Your answer must hold only the lines below from the line containing "משפט (357, 1466)" through the line containing "Distance Between Ramshir To ... (148, 1233)", each reproduced exactly.
*** Records for processing ***
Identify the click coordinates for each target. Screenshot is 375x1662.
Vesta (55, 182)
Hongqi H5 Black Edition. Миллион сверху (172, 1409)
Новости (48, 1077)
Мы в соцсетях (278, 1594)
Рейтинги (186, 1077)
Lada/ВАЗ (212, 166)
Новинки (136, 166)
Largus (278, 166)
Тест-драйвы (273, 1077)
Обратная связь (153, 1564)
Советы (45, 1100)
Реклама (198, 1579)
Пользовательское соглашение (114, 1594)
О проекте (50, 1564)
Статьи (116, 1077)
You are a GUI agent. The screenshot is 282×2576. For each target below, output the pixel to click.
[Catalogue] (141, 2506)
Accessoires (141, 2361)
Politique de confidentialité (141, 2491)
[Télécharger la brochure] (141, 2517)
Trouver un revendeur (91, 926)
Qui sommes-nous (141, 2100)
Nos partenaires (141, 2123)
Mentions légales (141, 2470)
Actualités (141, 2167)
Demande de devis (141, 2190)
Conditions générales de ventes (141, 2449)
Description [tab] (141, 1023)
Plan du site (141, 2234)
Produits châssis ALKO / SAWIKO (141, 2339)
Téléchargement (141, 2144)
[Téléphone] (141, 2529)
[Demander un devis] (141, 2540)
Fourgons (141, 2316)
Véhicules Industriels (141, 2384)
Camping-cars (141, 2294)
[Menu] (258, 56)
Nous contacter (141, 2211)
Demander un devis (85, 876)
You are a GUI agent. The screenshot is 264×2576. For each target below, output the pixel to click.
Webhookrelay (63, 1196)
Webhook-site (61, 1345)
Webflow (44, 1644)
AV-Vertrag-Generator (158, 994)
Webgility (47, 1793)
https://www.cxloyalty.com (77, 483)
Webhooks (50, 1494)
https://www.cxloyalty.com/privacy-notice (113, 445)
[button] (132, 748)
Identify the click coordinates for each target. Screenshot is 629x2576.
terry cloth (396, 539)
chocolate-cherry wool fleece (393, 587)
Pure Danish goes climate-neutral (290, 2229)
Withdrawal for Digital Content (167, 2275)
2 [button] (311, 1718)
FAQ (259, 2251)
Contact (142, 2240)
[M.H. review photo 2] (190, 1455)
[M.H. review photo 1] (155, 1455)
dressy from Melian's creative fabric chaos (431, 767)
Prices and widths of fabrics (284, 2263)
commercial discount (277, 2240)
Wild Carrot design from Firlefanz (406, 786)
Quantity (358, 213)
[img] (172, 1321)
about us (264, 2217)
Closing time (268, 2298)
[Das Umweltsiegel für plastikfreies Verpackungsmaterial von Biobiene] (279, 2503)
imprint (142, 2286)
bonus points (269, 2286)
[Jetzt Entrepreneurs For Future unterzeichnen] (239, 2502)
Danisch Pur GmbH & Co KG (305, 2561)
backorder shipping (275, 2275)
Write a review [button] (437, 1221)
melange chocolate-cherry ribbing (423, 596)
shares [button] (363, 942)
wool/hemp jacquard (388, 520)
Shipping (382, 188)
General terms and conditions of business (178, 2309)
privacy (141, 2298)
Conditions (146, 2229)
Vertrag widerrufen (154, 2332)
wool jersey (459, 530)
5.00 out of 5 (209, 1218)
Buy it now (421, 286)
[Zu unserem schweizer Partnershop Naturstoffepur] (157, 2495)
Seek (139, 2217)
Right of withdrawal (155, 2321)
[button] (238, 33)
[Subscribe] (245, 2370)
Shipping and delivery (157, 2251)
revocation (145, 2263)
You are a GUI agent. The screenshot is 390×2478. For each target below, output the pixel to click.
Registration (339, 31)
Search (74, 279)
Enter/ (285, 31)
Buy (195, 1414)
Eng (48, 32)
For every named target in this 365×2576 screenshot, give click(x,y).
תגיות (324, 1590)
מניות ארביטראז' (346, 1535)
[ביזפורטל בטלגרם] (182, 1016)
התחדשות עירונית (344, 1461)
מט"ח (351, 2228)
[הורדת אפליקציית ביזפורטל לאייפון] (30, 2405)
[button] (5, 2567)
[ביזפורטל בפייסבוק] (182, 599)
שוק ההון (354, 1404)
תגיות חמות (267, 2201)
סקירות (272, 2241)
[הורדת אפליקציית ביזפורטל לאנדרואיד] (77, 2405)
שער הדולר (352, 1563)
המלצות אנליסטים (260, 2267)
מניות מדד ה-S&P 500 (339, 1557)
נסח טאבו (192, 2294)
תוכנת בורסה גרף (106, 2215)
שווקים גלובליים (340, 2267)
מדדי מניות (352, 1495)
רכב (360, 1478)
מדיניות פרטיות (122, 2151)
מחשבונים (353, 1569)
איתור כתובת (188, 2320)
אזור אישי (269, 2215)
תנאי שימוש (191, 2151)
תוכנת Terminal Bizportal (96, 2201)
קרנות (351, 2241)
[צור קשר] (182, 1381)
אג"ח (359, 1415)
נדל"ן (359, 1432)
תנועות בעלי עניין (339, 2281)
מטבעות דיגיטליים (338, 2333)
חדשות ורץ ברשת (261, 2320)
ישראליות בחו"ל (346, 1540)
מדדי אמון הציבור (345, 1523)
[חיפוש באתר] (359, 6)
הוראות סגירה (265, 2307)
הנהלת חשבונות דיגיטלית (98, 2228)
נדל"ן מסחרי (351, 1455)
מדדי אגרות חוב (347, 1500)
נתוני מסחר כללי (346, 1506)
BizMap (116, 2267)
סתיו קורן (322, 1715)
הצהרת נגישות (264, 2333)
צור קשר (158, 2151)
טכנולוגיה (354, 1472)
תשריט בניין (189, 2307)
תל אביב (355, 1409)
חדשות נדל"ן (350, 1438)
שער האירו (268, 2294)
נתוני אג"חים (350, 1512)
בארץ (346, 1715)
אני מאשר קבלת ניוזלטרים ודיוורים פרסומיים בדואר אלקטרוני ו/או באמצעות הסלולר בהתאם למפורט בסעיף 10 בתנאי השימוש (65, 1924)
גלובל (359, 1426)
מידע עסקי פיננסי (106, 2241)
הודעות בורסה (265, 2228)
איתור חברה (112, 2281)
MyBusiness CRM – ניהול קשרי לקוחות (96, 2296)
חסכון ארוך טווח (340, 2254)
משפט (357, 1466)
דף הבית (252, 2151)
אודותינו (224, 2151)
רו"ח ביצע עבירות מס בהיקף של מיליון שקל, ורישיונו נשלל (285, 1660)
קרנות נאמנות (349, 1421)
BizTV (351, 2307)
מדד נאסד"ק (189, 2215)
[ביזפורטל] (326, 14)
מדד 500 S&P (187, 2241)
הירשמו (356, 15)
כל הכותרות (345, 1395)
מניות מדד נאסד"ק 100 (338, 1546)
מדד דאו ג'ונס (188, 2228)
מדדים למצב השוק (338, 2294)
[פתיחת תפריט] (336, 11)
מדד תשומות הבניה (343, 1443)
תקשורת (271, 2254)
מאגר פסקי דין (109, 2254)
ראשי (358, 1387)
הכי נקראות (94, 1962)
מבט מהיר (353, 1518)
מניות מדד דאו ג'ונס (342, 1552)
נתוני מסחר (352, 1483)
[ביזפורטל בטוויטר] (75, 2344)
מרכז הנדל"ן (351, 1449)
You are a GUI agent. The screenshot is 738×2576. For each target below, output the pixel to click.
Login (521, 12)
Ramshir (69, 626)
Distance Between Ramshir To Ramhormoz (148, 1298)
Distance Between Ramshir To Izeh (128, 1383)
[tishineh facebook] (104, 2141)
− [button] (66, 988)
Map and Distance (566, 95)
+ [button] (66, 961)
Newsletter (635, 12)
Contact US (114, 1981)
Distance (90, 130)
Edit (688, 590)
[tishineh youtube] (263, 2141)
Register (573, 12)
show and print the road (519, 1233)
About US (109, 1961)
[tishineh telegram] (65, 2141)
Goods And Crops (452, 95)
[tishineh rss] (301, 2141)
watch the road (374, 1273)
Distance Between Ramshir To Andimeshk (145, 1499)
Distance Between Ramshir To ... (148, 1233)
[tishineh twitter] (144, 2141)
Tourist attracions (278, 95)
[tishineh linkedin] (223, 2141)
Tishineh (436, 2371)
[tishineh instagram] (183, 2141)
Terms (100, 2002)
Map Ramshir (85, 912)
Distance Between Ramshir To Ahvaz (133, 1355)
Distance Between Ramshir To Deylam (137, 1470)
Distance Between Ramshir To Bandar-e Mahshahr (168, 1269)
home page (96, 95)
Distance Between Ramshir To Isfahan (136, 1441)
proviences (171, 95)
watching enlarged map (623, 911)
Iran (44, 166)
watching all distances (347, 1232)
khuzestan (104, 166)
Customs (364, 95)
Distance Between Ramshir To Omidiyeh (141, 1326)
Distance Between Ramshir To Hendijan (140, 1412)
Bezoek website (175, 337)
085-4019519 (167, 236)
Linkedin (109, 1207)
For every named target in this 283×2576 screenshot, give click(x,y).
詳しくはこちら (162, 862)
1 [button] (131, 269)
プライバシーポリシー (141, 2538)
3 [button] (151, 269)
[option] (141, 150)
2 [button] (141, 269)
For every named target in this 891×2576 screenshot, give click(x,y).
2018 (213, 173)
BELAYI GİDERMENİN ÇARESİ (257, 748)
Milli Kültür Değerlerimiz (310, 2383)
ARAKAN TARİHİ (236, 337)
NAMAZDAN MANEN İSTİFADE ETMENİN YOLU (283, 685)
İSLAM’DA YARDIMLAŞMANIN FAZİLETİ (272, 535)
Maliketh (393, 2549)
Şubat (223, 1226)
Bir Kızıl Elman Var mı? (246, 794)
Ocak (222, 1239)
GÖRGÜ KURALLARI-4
***
# Exercise solution
משפט (357, 1466)
דף הבית (252, 2151)
אודותינו (224, 2151)
רו"ח ביצע עבירות מס בהיקף של מיליון שקל, ורישיונו נשלל (285, 1660)
קרנות נאמנות (349, 1421)
BizTV (351, 2307)
מדד נאסד"ק (189, 2215)
[ביזפורטל] (326, 14)
מדד 500 S&P (187, 2241)
הירשמו (356, 15)
כל הכותרות (345, 1395)
מניות מדד נאסד"ק 100 (338, 1546)
מדד דאו ג'ונס (188, 2228)
מדדים למצב השוק (338, 2294)
[פתיחת תפריט] (336, 11)
מדד תשומות הבניה (343, 1443)
תקשורת (271, 2254)
מאגר פסקי דין (109, 2254)
ראשי (358, 1387)
הכי נקראות (94, 1962)
מבט מהיר (353, 1518)
מניות מדד דאו ג'ונס (342, 1552)
נתוני מסחר (352, 1483)
[ביזפורטל בטוויטר] (75, 2344)
מרכז הנדל"ן (351, 1449)
You are a GUI agent. The screenshot is 738×2576. For each target below, output the pixel to click.
Login (521, 12)
Ramshir (69, 626)
Distance Between Ramshir To Ramhormoz (148, 1298)
Distance Between Ramshir To Izeh (128, 1383)
[tishineh facebook] (104, 2141)
− [button] (66, 988)
Map and Distance (566, 95)
+ [button] (66, 961)
Newsletter (635, 12)
Contact US (114, 1981)
Distance (90, 130)
Edit (688, 590)
[tishineh youtube] (263, 2141)
Register (573, 12)
show and print the road (519, 1233)
About US (109, 1961)
[tishineh telegram] (65, 2141)
Goods And Crops (452, 95)
[tishineh rss] (301, 2141)
watch the road (374, 1273)
Distance Between Ramshir To Andimeshk (145, 1499)
Distance Between Ramshir To ... (148, 1233)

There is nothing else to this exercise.